A LENDA DA FLOR DOS OLHOS

Reza a lenda que toda reza tem profundidade suficiente para fazer emergir os mais distantes e obscuros desejos. E quando a súplica é bem aplicada, os deuses não conseguem negá-las. A mulher fechou os olhos para não provocar a denúncia dos fatos. Mas, em seguida, os abriu, sem forças para segurar a condição inevitável dos acontecimentos. Assim revelou todas as dores da noite que foi anterior àquele dia sem som, vasto, íngreme, escarpado, infértil e sem cheiro de flores. Sim, flores. Pois são floridos os dias de alegria. Assim como são perfumadas as madrugadas dos amantes. Como tem leveza a natureza dos espíritos livres, esses seres que passeiam pelo mundo sem o desejo da matéria. Homens desapegados. A flor nos olhos da mulher estava por detrás da retina. Dentro de um vaso, em parte quebrado, significava uma janela discretamente aberta para o mundo das noites anteriores. Surgiam como um turbilhão de desejos de liberdade. Assim, era possível enxergar um pobre moço curvado, lampejando dores miseráveis, e sem tom de voz para arrefecer os sentidos. E ficou durante todo aquele dia à espera daquilo que não apareceu. E, mesmo depois que os olhos da mulher se fecharam, continuava o homem acocorado com pensamentos de dores. E aquela imagem não se desfez durante muito tempo e, até muito tempo depois de outros dias que vieram.

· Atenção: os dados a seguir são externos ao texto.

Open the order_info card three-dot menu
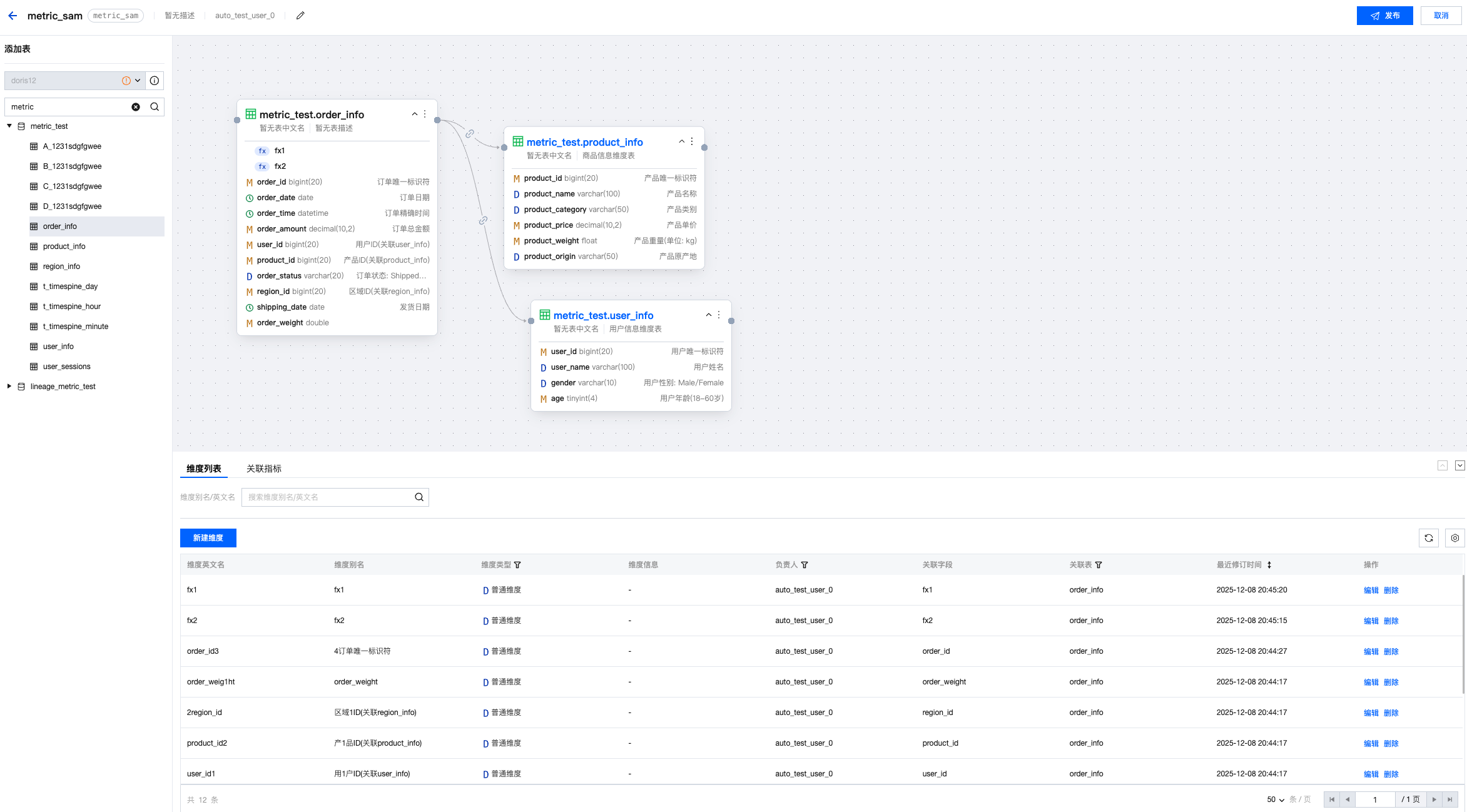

Reza a lenda que todo olhar profundo busca a racionalidade. E que são as súplicas desse mesmo olhar que possibilitam o alcance do produto inanimado da emoção. Diz-se que é bem no fundo das coisas que se encontram as marcas dos espíritos livres. Dos seres que passeiam pelo mundo em busca de acontecimentos. E que foi por isso que a mulher olhou o homem tão fixamente enquanto este lhes contava a história da noite anterior. Lhes detalhava o momento mais aflitivo de sua vida reclusa. E disse-lhes que ficou à espera de uma visita que não apareceu. E ainda falou, enquanto a mulher lhes fitava os olhos, que as noites ali não tem perfumes. Naquele lugar não há como nascer flores. E que se flores houver, serão magnólias pálidas e com cheiro de ranço.

A flor nos olhos da mulher, que tinha uma reza por detrás da cortina dos olhos, tem uma coloração que transforma a retina em oração para os homens aprisionados. É por isso que, enquanto eles conversam, eles se olham tanto. É assim que se reza quando os dias estão sem perfumes. Para que nasçam flores e a alegria retorne. Assim é a lenda da reza. A lenda da flor dos olhos.